■ INFORMATION SHOWN ■
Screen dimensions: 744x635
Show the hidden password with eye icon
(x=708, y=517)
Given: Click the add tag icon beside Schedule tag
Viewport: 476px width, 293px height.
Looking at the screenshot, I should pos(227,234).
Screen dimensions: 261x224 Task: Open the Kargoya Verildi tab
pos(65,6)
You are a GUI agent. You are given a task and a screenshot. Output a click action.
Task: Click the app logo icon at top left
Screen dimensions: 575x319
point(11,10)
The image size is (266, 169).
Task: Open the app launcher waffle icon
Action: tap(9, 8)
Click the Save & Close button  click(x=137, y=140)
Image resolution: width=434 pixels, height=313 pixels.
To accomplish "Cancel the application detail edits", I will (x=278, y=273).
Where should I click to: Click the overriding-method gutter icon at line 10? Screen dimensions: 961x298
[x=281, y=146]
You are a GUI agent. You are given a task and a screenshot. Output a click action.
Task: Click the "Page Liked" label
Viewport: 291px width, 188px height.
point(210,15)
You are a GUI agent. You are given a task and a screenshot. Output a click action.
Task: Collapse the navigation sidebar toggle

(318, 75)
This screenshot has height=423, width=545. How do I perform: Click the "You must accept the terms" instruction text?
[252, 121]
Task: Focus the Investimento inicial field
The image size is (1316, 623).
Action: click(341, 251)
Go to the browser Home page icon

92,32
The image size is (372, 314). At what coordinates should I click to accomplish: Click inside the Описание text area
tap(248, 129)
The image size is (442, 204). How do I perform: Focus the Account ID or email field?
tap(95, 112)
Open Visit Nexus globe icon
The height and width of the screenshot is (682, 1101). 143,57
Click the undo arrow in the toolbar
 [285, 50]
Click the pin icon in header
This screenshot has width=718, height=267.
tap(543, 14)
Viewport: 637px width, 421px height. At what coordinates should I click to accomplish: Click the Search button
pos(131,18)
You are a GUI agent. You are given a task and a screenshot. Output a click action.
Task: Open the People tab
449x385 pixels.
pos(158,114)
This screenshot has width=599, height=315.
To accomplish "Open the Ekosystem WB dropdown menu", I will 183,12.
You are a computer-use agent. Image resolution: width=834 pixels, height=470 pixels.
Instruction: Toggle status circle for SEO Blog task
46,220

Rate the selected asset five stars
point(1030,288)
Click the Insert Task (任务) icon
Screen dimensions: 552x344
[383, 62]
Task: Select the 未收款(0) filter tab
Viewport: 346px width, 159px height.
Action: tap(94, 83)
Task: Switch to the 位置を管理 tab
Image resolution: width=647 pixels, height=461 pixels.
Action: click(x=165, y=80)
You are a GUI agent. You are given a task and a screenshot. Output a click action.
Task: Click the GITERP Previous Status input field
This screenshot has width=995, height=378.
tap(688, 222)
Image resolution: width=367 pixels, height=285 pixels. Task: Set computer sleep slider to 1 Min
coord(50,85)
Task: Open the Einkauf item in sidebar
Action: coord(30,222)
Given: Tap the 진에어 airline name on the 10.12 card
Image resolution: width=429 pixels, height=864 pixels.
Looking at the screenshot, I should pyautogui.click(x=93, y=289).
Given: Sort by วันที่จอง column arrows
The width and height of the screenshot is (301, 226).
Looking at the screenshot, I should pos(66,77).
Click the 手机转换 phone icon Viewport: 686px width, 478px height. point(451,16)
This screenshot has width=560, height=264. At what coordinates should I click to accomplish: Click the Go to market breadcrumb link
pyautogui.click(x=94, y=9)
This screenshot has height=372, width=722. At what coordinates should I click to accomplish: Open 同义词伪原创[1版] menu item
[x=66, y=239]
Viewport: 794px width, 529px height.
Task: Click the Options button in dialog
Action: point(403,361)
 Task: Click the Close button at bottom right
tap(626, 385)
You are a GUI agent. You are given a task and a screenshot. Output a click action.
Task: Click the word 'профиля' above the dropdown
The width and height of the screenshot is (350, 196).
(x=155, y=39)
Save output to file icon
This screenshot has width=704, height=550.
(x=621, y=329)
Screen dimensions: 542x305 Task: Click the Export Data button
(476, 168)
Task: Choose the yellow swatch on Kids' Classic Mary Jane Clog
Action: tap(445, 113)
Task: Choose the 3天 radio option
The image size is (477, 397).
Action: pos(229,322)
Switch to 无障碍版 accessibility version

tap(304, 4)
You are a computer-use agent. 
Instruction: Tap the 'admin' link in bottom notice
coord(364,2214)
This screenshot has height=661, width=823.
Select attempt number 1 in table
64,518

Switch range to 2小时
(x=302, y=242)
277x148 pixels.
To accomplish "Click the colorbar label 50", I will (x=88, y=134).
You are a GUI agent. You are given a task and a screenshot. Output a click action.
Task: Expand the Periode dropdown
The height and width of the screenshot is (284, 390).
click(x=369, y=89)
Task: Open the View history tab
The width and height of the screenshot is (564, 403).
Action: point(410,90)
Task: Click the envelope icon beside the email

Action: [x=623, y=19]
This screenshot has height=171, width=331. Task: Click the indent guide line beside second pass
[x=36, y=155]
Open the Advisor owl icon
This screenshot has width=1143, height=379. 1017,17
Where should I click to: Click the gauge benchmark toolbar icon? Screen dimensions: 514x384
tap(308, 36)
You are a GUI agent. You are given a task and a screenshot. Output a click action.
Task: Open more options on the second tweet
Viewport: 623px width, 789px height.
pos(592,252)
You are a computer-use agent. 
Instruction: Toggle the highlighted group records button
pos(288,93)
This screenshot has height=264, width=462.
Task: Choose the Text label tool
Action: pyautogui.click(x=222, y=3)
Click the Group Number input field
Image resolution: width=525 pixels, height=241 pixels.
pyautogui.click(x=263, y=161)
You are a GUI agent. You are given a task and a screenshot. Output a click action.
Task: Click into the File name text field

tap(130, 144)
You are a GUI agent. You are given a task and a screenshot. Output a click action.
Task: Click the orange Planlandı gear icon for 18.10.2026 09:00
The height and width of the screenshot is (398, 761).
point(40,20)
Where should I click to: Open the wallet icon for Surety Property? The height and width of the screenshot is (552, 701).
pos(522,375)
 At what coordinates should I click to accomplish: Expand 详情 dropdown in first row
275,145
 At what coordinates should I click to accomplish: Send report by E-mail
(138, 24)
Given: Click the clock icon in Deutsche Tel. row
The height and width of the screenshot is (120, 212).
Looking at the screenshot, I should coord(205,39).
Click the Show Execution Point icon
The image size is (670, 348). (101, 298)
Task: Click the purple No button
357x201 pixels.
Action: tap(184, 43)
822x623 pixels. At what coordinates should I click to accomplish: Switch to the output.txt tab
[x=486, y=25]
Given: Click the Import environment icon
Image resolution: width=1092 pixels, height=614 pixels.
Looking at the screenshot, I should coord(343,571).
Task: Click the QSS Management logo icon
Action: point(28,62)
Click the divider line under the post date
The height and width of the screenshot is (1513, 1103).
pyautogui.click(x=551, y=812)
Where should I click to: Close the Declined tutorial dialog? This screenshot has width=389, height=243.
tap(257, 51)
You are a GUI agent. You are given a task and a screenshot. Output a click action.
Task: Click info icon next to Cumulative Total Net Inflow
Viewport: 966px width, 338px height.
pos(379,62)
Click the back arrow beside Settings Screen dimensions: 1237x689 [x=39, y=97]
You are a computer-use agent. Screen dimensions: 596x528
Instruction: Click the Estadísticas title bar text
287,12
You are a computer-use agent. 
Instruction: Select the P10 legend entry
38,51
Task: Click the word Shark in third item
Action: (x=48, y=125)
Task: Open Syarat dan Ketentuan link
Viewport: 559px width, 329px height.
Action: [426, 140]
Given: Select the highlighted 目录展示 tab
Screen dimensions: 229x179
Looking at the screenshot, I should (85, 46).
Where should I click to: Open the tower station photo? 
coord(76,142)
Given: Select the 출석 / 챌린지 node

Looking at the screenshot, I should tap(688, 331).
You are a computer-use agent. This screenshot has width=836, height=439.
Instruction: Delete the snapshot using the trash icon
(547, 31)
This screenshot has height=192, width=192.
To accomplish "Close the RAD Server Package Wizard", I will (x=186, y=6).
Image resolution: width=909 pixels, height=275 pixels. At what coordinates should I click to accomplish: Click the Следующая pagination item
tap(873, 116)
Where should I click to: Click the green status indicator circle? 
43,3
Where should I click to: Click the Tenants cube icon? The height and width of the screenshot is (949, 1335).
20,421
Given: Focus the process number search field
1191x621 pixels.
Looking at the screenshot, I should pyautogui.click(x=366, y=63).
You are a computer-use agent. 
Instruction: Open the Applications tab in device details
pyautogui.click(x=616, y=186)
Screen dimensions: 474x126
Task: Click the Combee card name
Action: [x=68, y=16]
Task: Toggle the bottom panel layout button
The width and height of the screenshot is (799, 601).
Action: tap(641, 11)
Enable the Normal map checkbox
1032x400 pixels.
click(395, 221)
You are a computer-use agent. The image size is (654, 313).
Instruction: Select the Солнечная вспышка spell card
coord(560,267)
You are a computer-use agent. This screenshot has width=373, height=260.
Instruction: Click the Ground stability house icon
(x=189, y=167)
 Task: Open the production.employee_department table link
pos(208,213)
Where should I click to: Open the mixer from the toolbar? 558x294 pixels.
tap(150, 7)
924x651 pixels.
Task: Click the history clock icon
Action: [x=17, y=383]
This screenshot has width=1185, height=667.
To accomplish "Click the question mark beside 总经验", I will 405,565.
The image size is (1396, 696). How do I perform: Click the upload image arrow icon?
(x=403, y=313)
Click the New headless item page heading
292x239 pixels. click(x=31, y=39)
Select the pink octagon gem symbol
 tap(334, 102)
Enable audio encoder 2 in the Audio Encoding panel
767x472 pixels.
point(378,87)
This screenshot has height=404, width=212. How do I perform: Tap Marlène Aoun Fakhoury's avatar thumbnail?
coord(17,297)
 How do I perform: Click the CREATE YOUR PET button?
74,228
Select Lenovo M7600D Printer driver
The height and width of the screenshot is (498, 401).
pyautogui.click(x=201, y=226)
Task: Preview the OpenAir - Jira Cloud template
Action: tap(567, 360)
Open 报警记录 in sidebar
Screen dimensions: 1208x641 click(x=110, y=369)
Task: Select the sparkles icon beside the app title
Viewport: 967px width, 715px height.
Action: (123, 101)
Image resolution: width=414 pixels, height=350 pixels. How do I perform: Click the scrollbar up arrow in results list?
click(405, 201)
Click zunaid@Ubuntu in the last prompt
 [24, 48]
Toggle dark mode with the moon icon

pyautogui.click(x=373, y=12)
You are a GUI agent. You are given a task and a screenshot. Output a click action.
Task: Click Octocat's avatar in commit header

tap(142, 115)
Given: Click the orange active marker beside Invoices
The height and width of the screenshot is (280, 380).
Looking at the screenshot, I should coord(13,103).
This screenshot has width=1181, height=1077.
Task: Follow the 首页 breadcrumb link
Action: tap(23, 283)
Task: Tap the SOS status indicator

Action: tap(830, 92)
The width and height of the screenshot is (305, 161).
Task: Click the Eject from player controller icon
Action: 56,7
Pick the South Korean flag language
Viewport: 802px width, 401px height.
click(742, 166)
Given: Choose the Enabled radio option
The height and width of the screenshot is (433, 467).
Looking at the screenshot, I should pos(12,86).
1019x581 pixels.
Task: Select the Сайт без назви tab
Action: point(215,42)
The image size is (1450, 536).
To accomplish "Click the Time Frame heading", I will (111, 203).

■ WHAT THE EXERCISE ASKS ■
For an answer, give a copy of every line in the listing that holds the word "orange".

■ THE COMPLETED TASK ■
Task: Click the orange Planlandı gear icon for 18.10.2026 09:00
Given: Click the orange active marker beside Invoices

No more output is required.